▶ Aim of the exercise: What is needed is an exact transcription of every record below.

Stored items
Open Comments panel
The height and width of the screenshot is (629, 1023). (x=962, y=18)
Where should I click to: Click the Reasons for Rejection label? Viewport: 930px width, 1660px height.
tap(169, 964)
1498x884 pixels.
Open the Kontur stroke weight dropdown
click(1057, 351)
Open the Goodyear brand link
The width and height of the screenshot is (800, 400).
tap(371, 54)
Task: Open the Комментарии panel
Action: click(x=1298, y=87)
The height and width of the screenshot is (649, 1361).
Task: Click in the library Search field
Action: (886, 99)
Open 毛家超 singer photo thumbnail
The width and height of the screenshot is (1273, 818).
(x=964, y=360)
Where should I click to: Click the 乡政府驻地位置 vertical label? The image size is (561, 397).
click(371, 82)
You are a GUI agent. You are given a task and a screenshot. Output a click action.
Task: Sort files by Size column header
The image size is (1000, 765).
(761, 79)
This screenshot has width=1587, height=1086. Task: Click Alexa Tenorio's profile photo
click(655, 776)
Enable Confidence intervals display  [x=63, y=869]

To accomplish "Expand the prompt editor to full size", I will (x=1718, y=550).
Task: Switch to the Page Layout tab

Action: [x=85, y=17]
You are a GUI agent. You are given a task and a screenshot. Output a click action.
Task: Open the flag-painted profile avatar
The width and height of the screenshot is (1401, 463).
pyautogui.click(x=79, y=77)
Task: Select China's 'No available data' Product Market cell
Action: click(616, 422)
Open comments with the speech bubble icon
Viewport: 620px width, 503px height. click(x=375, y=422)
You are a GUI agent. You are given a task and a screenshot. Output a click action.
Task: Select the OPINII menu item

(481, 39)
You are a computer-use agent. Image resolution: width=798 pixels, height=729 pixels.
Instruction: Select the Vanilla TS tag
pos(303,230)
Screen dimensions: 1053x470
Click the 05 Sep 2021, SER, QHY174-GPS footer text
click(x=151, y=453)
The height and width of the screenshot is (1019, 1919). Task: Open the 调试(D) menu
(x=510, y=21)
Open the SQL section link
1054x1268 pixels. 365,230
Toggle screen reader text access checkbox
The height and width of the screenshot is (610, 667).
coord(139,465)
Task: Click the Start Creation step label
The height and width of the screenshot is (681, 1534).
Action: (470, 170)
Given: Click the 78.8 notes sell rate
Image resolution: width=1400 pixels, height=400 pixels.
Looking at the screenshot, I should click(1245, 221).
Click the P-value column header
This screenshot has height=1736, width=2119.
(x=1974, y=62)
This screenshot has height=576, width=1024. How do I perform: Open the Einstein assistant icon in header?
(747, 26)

▶ Task response:
Open Comments panel
The height and width of the screenshot is (629, 1023). (x=962, y=18)
Where should I click to: Click the Reasons for Rejection label? Viewport: 930px width, 1660px height.
tap(169, 964)
1498x884 pixels.
Open the Kontur stroke weight dropdown
click(1057, 351)
Open the Goodyear brand link
The width and height of the screenshot is (800, 400).
tap(371, 54)
Task: Open the Комментарии panel
Action: click(x=1298, y=87)
The height and width of the screenshot is (649, 1361).
Task: Click in the library Search field
Action: (886, 99)
Open 毛家超 singer photo thumbnail
The width and height of the screenshot is (1273, 818).
(x=964, y=360)
Where should I click to: Click the 乡政府驻地位置 vertical label? The image size is (561, 397).
click(371, 82)
You are a GUI agent. You are given a task and a screenshot. Output a click action.
Task: Sort files by Size column header
The image size is (1000, 765).
(761, 79)
This screenshot has width=1587, height=1086. Task: Click Alexa Tenorio's profile photo
click(655, 776)
Enable Confidence intervals display  [x=63, y=869]

To accomplish "Expand the prompt editor to full size", I will (x=1718, y=550).
Task: Switch to the Page Layout tab

Action: [x=85, y=17]
You are a GUI agent. You are given a task and a screenshot. Output a click action.
Task: Open the flag-painted profile avatar
The width and height of the screenshot is (1401, 463).
pyautogui.click(x=79, y=77)
Task: Select China's 'No available data' Product Market cell
Action: click(616, 422)
Open comments with the speech bubble icon
Viewport: 620px width, 503px height. click(x=375, y=422)
You are a GUI agent. You are given a task and a screenshot. Output a click action.
Task: Select the OPINII menu item

(481, 39)
You are a computer-use agent. Image resolution: width=798 pixels, height=729 pixels.
Instruction: Select the Vanilla TS tag
pos(303,230)
Screen dimensions: 1053x470
Click the 05 Sep 2021, SER, QHY174-GPS footer text
click(x=151, y=453)
The height and width of the screenshot is (1019, 1919). Task: Open the 调试(D) menu
(x=510, y=21)
Open the SQL section link
1054x1268 pixels. 365,230
Toggle screen reader text access checkbox
The height and width of the screenshot is (610, 667).
coord(139,465)
Task: Click the Start Creation step label
The height and width of the screenshot is (681, 1534).
Action: (470, 170)
Given: Click the 78.8 notes sell rate
Image resolution: width=1400 pixels, height=400 pixels.
Looking at the screenshot, I should click(1245, 221).
Click the P-value column header
This screenshot has height=1736, width=2119.
(x=1974, y=62)
This screenshot has height=576, width=1024. How do I perform: Open the Einstein assistant icon in header?
(747, 26)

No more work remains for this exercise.